An employer who is a covered entity or a business associate has a number of important duties in the event of a HIPAA breach.  Following a breach, covered entities must provide notification of the breach to affected individuals, the Secretary of Health and Human Services, and, under some circumstances, to the media. In addition, business associates must notify covered entities if a breach occurs by the business associate.  See: HIPPA for Professionals. The individual notices must be sent by mail or by email if the individuals have agreed to receive such notices by email.  Covered entities are required to provide notices to the media serving the affected state or jurisdiction if 500 or more residents of were affected. Covered entities must also notify the Secretary of Health and Human Services.  The notices must be provided without unreasonable delay and in no case later than 60 days after a breach.
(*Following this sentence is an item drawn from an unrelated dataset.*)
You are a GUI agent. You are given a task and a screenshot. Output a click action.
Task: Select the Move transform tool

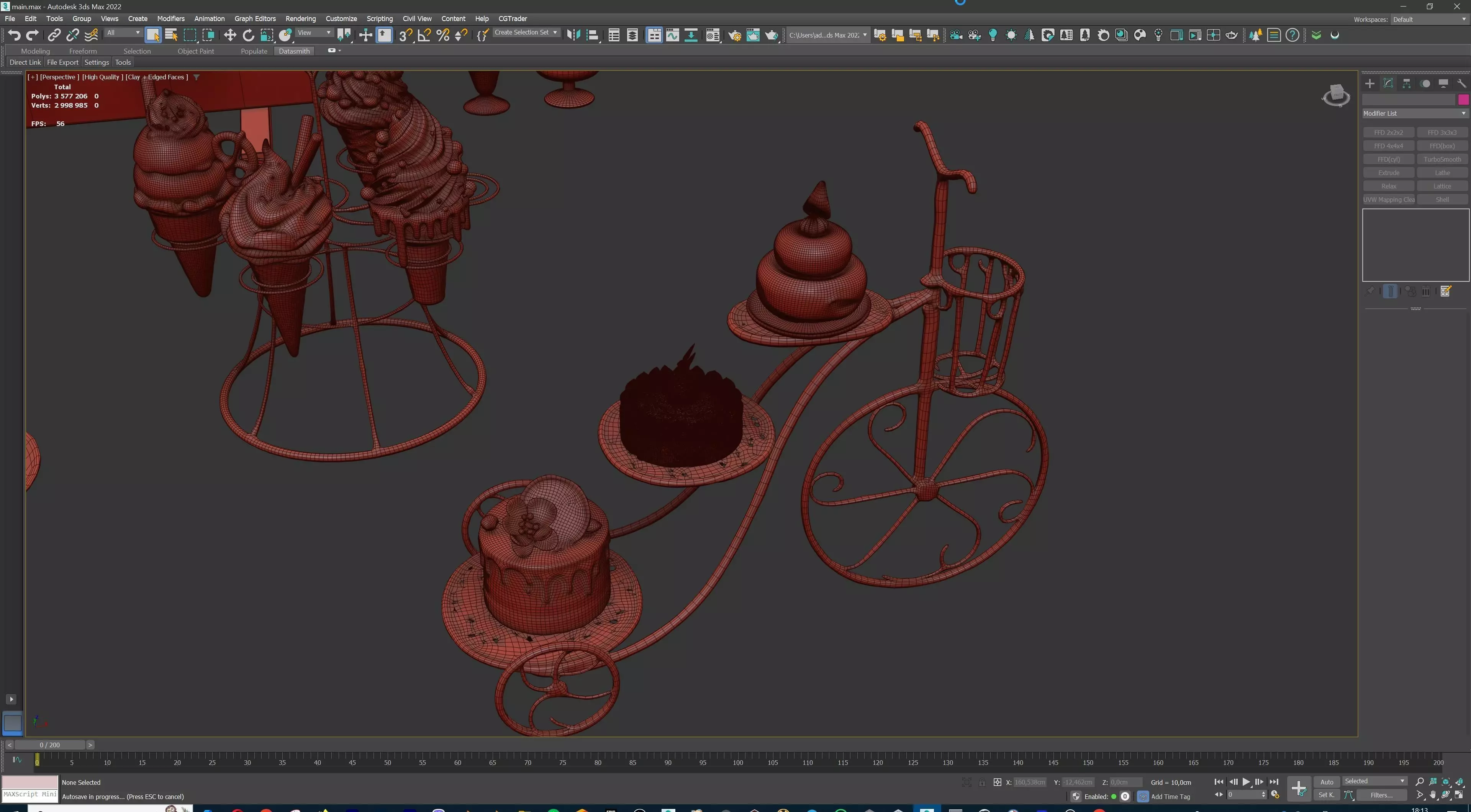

If fewer than 500 individuals are affected the covered entity may notify the Secretary annually.

 

However, these notices are only required if there is a “breach.”  An impermissible use or disclosure of protected health information is presumed to be a breach unless the covered entity or business associate demonstrates that there is a low probability that the protected health information has been compromised based on a risk assessment of the following factors:

  1. The nature and extent of the protected health information involved, including the types of identifiers and the likelihood of re-identification;
  2. The unauthorized person who used the protected health information or to whom the disclosure was made;
  3. Whether the protected health information was actually acquired or viewed; and
  4. The extent to which the risk to the protected health information has been mitigated.

 

In the case of misappropriation by an employee, these requirements can often be met, if the employee cooperates. If the employee agrees to return the information and to sign an affidavit confirming that the information was returned, copies were not retained, and copies were not transmitted to third parties, the above requirements might be satisfied.  Employees who are represented by competent legal counsel, or who otherwise understand the requirements of HIPAA, might be willing, or even eager, to cooperate.  And, employees who have taken such information may have no motive to disclose it because in most cases, they are trying to do business with patients, not trying to misuse their confidential healthcare information, unlike a person who is trying to use such information to commit identity theft.

 

On a related point, many states have laws with protect personal identifiable information (“PII”), which protects information other than healthcare information, such as social security numbers, phone numbers, email addresses, etc. See, e.g. here

 

If the employee refuses to cooperate, the employer may have little choice but to commence litigation, and to pursue it aggressively until the information is secured.  HIPAA has severe penalties and robust enforcement mechanisms, and the consequences of failing to remedy a breach can be severe. Thus, even where the employer will have difficulty paying for litigation or believes that the risks do not justify the costs of litigation, where HIPAA-protected information is involved, the employer may have to pursue litigation.  Of course, employers who are covered entities or business associates who think an employee may have caused a breach, should immediately confer with competent legal counsel who can advise it on these difficult issues and, if necessary, pursue litigation against an employee who has misappropriated such information.